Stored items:
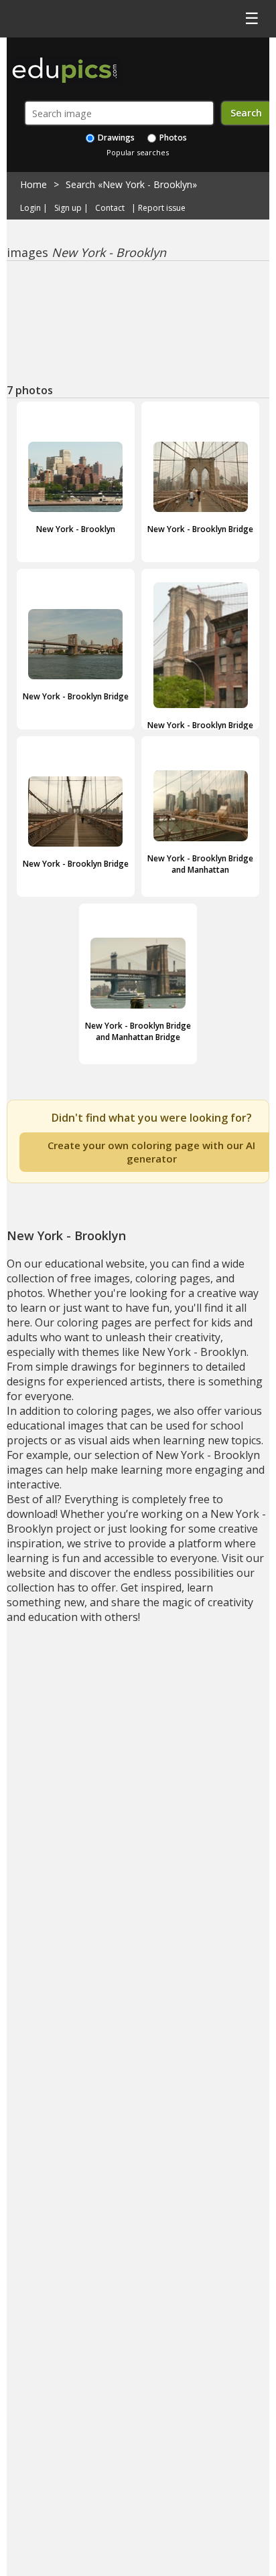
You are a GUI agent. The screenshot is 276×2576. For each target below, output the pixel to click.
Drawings (115, 137)
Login (30, 208)
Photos (172, 137)
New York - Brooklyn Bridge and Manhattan (200, 864)
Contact (110, 208)
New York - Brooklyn (75, 529)
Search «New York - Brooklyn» (131, 184)
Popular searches (138, 152)
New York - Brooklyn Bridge (200, 529)
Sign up (68, 208)
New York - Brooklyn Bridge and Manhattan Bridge (138, 1031)
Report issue (162, 208)
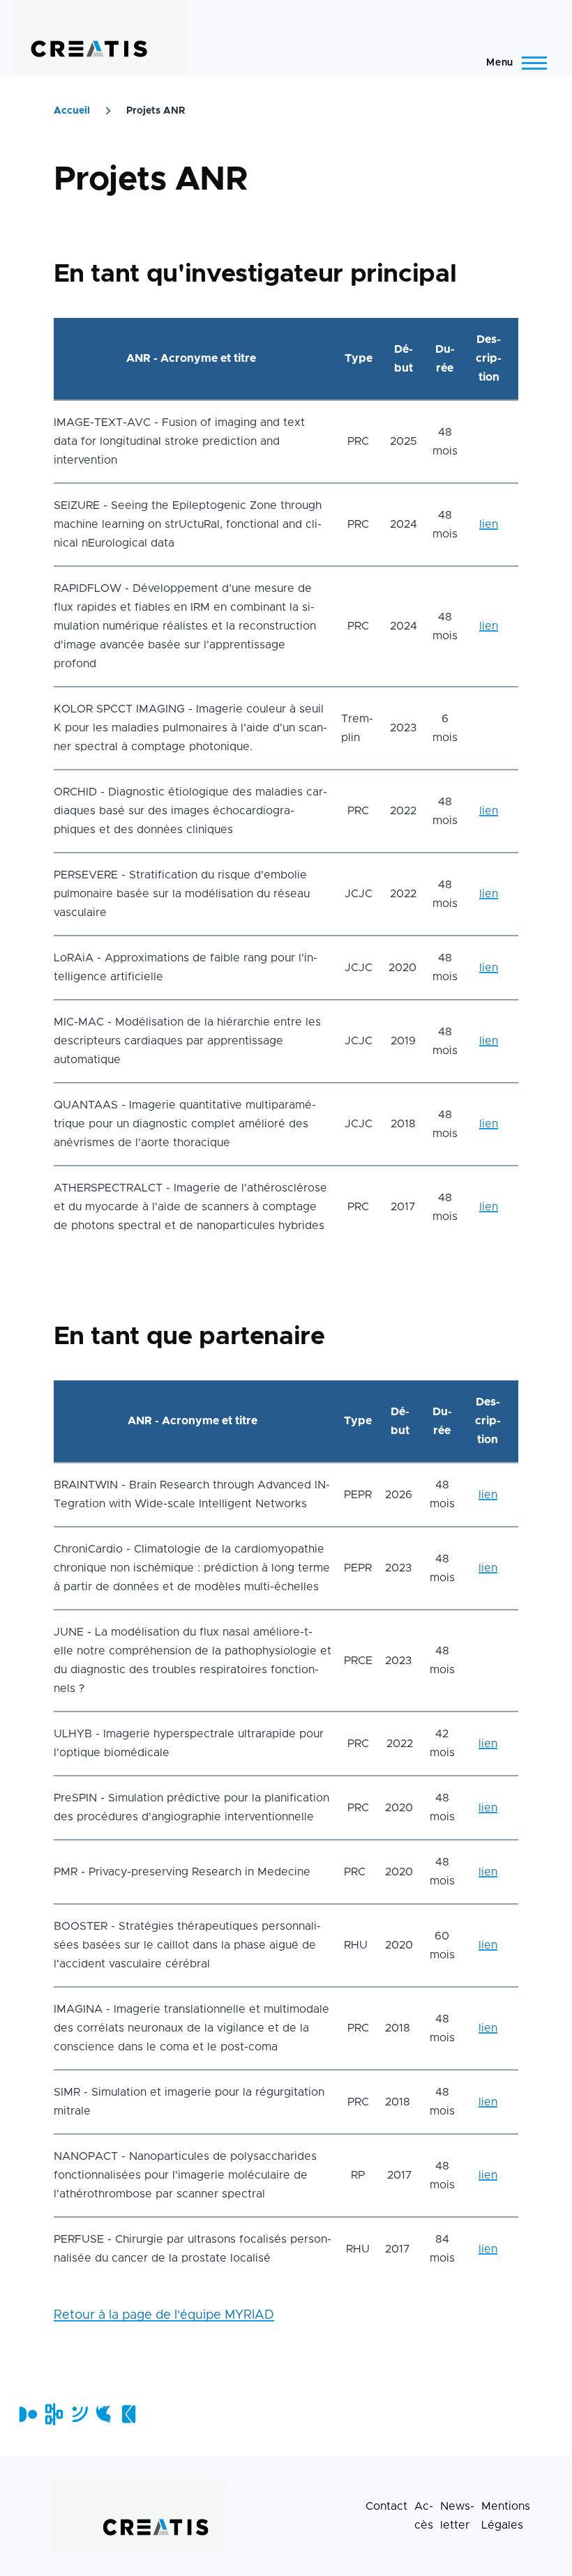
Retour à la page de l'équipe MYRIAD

WORK ITEM ▸ Give back exactly the lines running from the one that contains "Photos (172, 137)" to the end of the records, including both of those lines and excluding every picture.

ANSWER BOX ▸
Photos (172, 137)
New York - Brooklyn Bridge and Manhattan (200, 864)
Contact (110, 208)
New York - Brooklyn (75, 529)
Search «New York - Brooklyn» (131, 184)
Popular searches (138, 152)
New York - Brooklyn Bridge (200, 529)
Sign up (68, 208)
New York - Brooklyn Bridge and Manhattan Bridge (138, 1031)
Report issue (162, 208)
Retour à la page de l'équipe MYRIAD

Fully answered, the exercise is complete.